[Opening RECORDS TO USE section]

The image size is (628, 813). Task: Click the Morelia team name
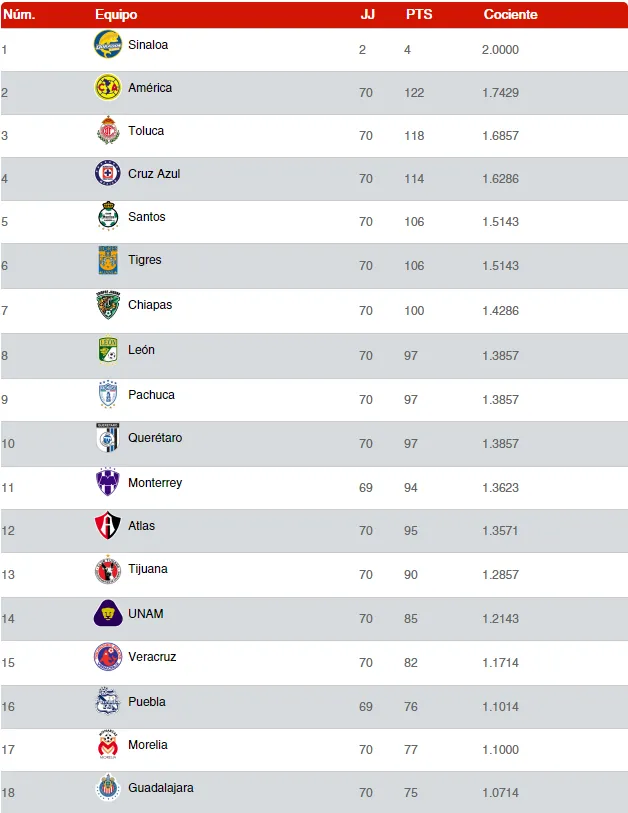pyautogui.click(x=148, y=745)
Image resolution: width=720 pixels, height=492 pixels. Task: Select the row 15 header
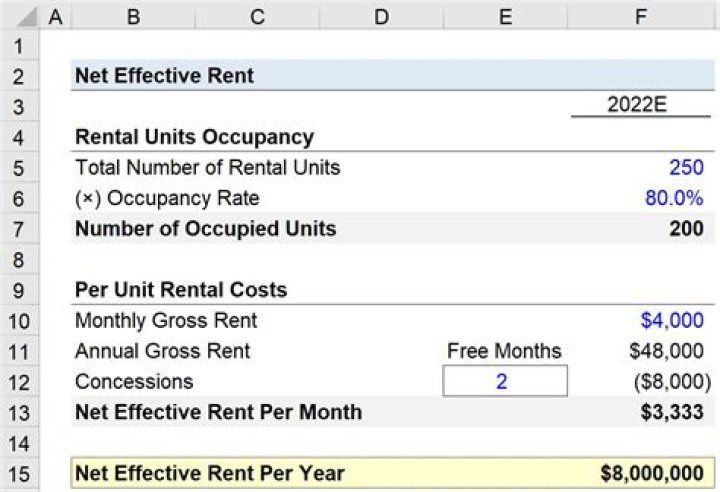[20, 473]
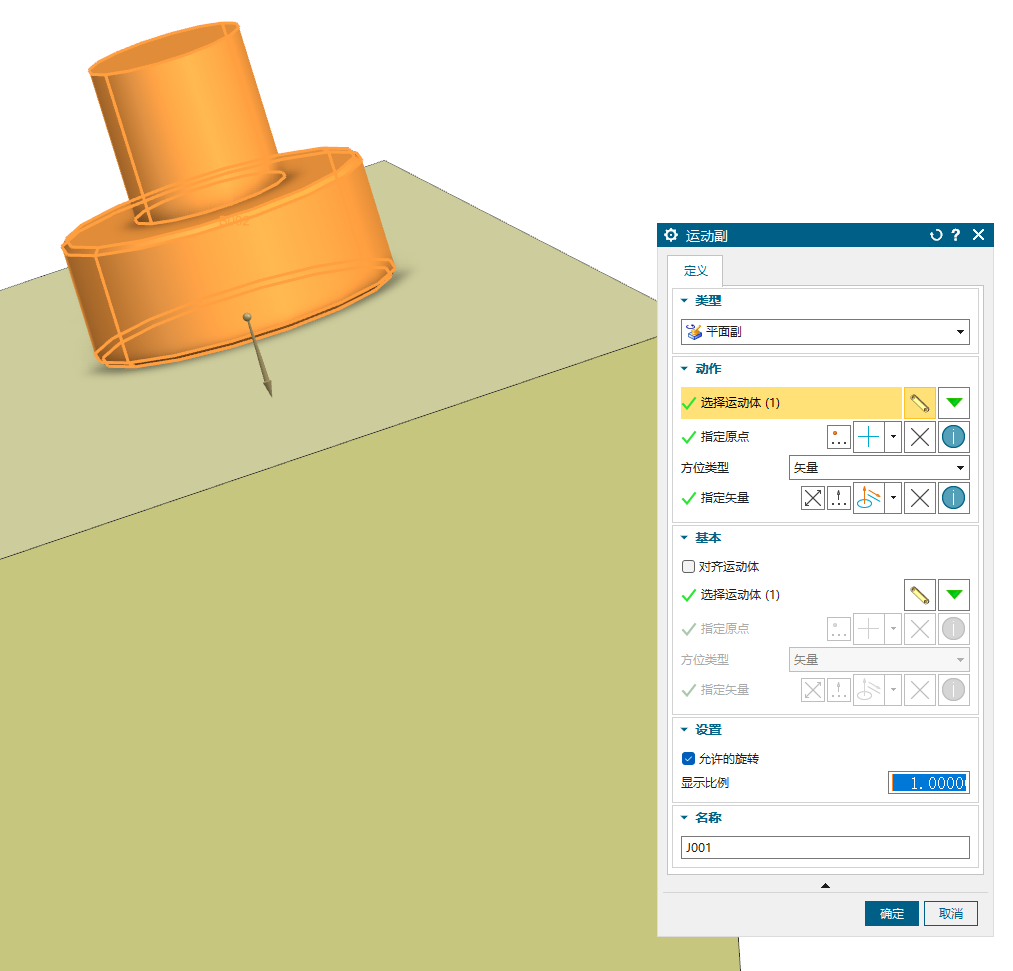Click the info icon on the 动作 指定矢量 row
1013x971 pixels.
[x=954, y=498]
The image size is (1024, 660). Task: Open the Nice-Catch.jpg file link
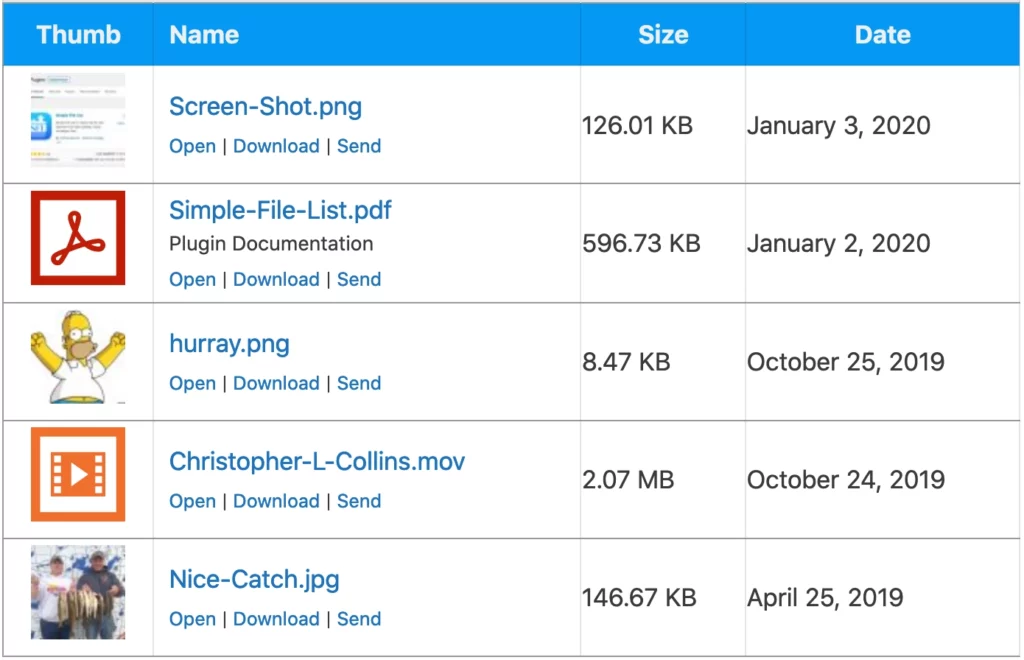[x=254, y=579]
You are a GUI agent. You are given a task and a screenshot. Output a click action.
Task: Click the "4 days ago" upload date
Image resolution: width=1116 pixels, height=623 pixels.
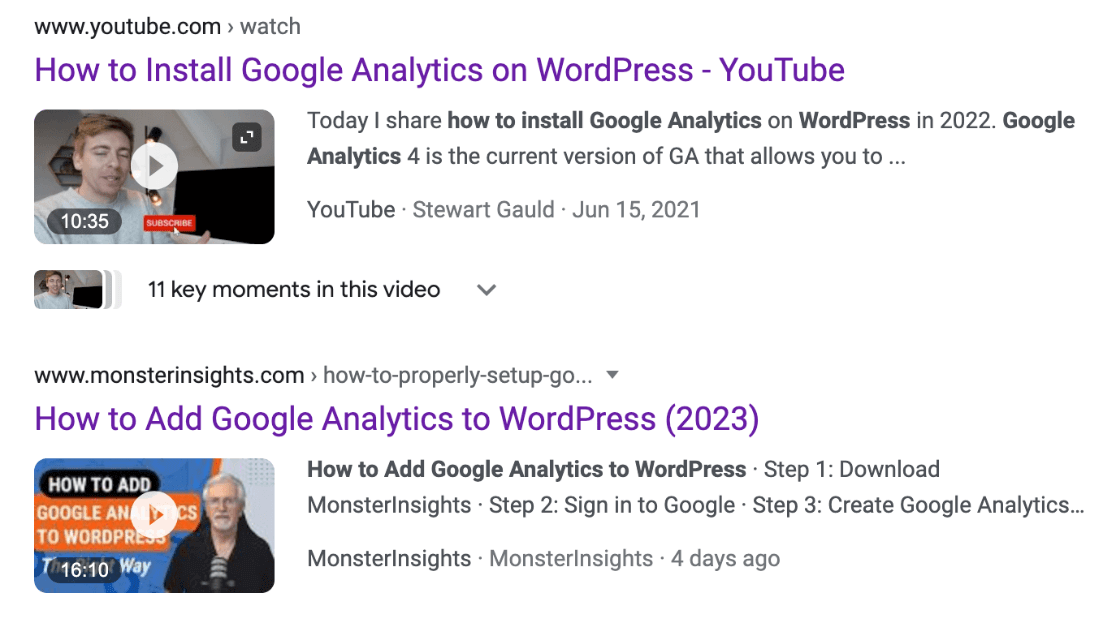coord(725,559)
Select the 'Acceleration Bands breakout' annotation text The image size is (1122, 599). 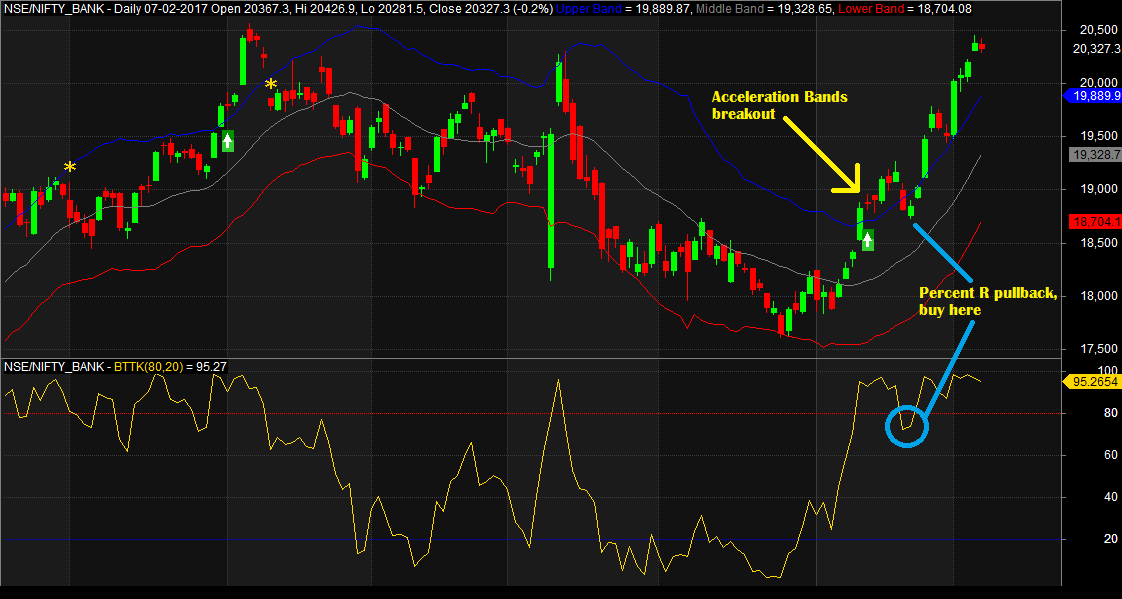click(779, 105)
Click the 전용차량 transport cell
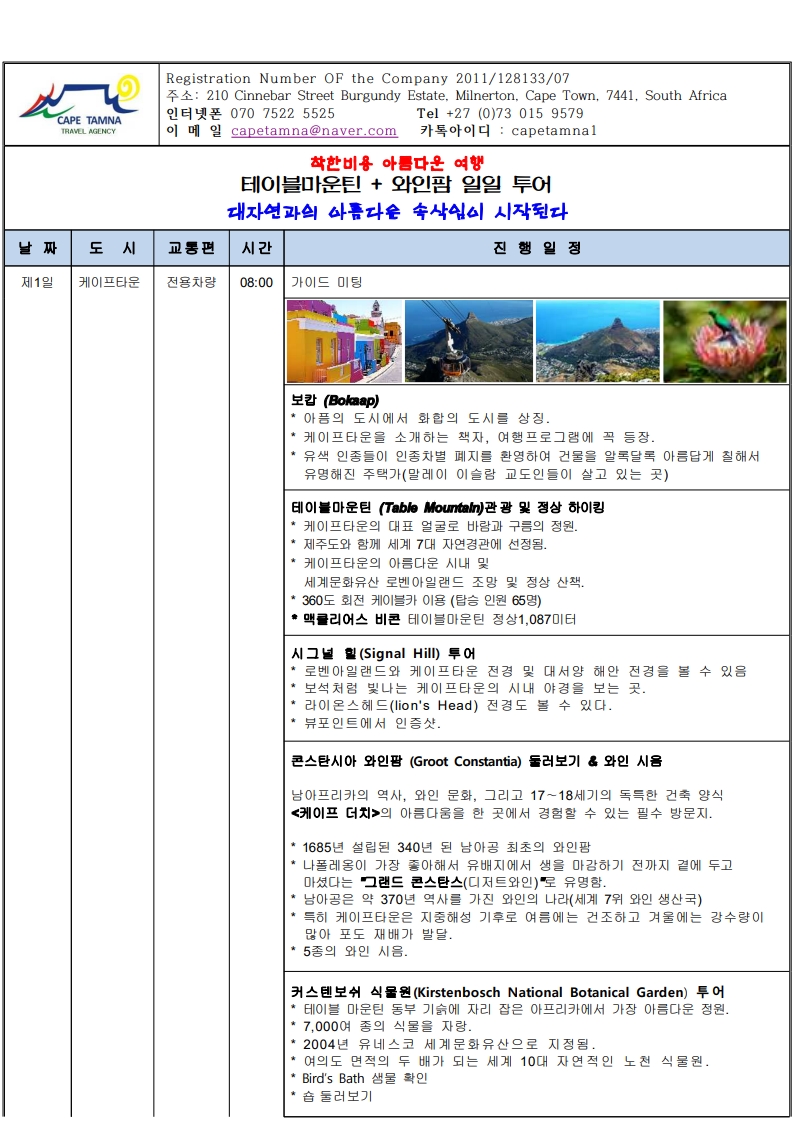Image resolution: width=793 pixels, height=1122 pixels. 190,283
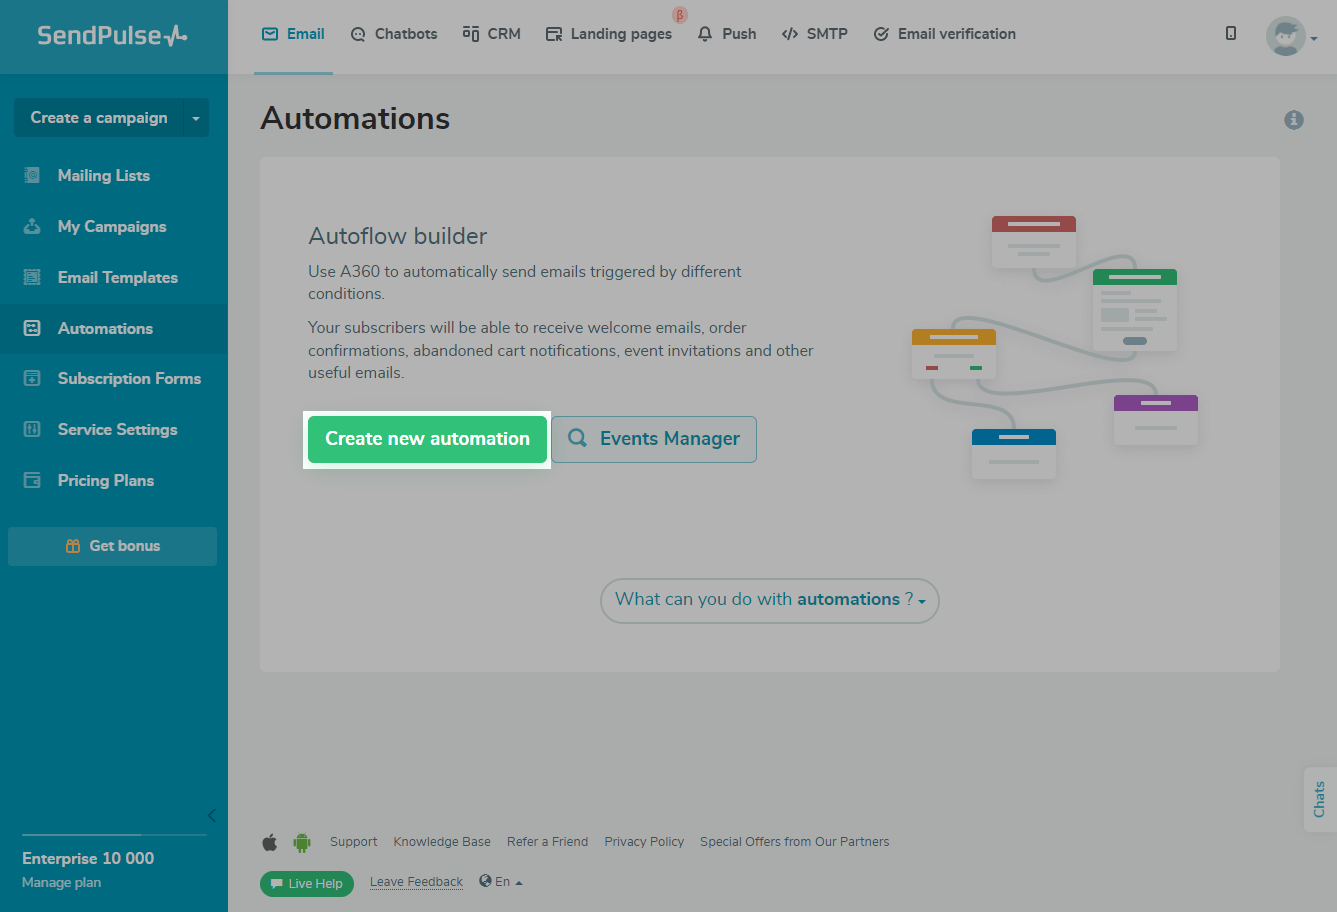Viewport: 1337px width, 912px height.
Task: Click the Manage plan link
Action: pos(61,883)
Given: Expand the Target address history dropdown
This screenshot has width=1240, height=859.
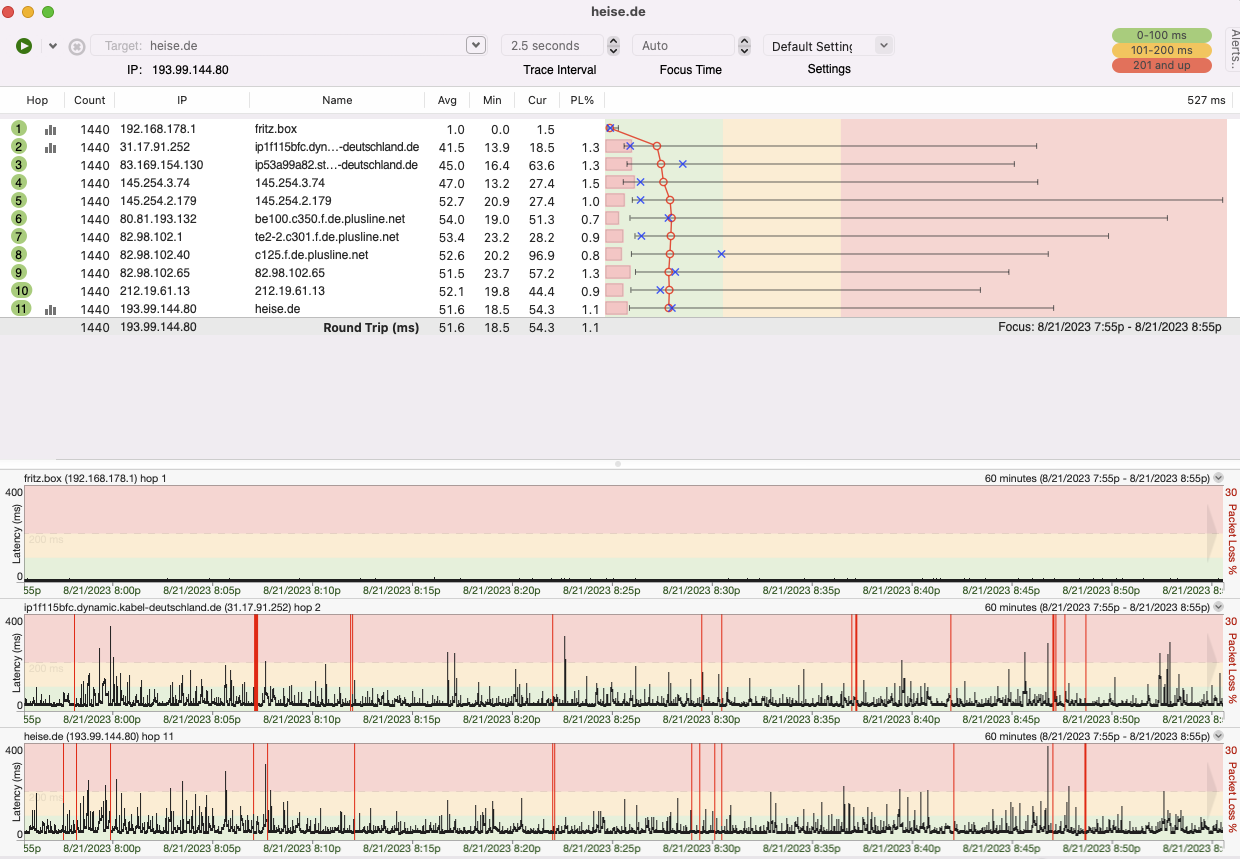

[Closing RECORDS TO USE section]

With the pictures left out, copy exactly the lines from the line holding "Given: Expand the" through the final line of the records, including both.

### SOLVED PROBLEM
Given: Expand the Target address history dropdown
This screenshot has width=1240, height=859.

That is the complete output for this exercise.